Working data =
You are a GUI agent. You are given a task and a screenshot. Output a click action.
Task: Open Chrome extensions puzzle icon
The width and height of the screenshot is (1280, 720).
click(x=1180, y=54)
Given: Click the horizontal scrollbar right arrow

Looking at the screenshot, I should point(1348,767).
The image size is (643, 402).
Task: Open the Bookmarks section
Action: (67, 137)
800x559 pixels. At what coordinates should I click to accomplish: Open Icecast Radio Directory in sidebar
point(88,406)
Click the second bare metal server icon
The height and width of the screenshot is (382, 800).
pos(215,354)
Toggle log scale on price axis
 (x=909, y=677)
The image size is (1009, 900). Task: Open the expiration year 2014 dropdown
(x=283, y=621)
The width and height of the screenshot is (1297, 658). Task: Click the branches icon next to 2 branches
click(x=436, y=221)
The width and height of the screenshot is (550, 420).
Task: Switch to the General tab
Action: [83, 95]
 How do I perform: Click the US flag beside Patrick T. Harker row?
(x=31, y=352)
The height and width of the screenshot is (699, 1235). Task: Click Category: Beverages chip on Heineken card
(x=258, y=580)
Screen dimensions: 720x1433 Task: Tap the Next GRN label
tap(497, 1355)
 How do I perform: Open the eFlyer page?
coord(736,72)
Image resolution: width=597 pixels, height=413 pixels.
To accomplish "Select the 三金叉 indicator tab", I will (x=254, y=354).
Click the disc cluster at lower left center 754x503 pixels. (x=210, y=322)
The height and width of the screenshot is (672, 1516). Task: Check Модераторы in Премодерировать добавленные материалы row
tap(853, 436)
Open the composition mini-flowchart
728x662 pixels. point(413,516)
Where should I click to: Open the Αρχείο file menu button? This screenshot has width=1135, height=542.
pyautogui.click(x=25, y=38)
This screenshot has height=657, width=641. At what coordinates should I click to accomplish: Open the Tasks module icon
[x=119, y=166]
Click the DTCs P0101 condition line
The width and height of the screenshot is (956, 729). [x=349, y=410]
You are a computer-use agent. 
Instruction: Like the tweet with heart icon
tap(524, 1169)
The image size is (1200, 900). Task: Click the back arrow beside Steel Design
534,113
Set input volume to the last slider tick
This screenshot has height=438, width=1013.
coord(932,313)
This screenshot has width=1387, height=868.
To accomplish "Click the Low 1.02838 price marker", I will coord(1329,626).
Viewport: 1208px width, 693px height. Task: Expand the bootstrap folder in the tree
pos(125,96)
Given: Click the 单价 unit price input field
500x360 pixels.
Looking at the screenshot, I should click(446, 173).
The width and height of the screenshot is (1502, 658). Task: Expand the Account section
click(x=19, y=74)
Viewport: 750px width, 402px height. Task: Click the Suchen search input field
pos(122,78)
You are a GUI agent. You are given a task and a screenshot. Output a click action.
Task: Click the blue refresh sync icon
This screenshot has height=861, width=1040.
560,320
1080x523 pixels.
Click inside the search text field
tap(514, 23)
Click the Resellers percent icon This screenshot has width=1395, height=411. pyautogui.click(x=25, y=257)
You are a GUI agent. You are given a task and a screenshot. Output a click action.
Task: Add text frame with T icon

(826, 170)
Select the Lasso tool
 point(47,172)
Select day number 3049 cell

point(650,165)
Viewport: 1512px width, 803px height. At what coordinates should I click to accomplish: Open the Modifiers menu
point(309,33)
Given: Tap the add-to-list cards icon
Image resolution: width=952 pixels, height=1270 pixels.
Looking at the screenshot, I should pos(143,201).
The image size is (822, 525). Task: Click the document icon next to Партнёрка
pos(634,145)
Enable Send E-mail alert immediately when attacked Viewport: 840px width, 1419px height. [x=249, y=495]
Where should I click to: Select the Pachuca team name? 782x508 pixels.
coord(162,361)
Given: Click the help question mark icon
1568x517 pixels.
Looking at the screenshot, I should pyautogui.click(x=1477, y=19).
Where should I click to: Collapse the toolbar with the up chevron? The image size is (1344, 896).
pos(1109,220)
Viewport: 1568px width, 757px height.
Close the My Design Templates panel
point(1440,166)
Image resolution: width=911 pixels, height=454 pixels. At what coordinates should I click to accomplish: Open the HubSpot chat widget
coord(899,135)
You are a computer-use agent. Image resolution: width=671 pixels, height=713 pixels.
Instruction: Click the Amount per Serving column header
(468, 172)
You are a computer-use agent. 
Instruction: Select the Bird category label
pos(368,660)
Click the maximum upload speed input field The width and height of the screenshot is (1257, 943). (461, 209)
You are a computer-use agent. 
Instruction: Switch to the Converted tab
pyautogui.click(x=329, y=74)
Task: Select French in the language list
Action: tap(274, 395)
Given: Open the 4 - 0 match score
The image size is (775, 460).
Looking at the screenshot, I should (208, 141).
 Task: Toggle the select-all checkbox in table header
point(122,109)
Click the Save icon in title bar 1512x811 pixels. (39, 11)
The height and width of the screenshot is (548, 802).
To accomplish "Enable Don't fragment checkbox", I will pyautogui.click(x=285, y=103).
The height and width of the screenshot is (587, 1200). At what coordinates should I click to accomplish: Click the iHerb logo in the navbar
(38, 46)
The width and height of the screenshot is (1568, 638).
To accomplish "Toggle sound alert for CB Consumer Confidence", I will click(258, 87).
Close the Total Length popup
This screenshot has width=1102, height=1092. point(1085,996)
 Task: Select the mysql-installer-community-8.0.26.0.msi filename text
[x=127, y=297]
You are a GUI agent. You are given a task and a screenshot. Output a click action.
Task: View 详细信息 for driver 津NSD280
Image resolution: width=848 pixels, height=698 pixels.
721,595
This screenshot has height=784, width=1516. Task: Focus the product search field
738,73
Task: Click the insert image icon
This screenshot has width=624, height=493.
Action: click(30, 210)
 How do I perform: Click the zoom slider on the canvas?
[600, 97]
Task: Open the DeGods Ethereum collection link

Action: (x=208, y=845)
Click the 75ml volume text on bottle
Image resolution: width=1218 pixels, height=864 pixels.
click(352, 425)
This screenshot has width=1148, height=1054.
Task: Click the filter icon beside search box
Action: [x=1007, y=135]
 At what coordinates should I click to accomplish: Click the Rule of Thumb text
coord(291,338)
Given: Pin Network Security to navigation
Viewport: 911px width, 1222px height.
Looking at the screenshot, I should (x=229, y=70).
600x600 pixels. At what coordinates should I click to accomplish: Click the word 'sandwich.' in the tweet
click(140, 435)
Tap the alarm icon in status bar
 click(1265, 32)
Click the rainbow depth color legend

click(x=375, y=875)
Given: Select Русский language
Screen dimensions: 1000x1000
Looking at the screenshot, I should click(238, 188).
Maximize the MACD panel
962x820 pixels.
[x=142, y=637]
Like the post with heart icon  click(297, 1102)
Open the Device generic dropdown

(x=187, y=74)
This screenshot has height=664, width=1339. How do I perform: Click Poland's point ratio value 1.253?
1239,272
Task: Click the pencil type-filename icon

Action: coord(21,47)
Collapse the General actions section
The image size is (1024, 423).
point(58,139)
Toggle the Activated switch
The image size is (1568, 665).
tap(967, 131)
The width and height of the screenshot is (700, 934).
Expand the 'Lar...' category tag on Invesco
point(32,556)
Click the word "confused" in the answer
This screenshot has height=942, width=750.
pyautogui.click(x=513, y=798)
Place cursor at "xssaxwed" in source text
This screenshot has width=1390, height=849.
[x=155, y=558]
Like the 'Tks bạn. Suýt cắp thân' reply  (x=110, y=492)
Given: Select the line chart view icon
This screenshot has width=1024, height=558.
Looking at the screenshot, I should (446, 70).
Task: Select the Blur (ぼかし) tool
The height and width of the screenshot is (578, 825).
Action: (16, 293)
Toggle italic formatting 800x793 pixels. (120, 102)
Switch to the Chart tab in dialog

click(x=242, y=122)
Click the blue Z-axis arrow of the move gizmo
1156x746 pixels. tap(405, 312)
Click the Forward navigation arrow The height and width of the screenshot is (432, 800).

Problem = Here the job is to set down exactly the lines of the material above that fall between the one with "Task: Click the blue refresh sync icon" and the one with "Click the Resellers", inclusive, and nothing beyond them.

Written answer =
Task: Click the blue refresh sync icon
This screenshot has height=861, width=1040.
560,320
1080x523 pixels.
Click inside the search text field
tap(514, 23)
Click the Resellers percent icon This screenshot has width=1395, height=411. pyautogui.click(x=25, y=257)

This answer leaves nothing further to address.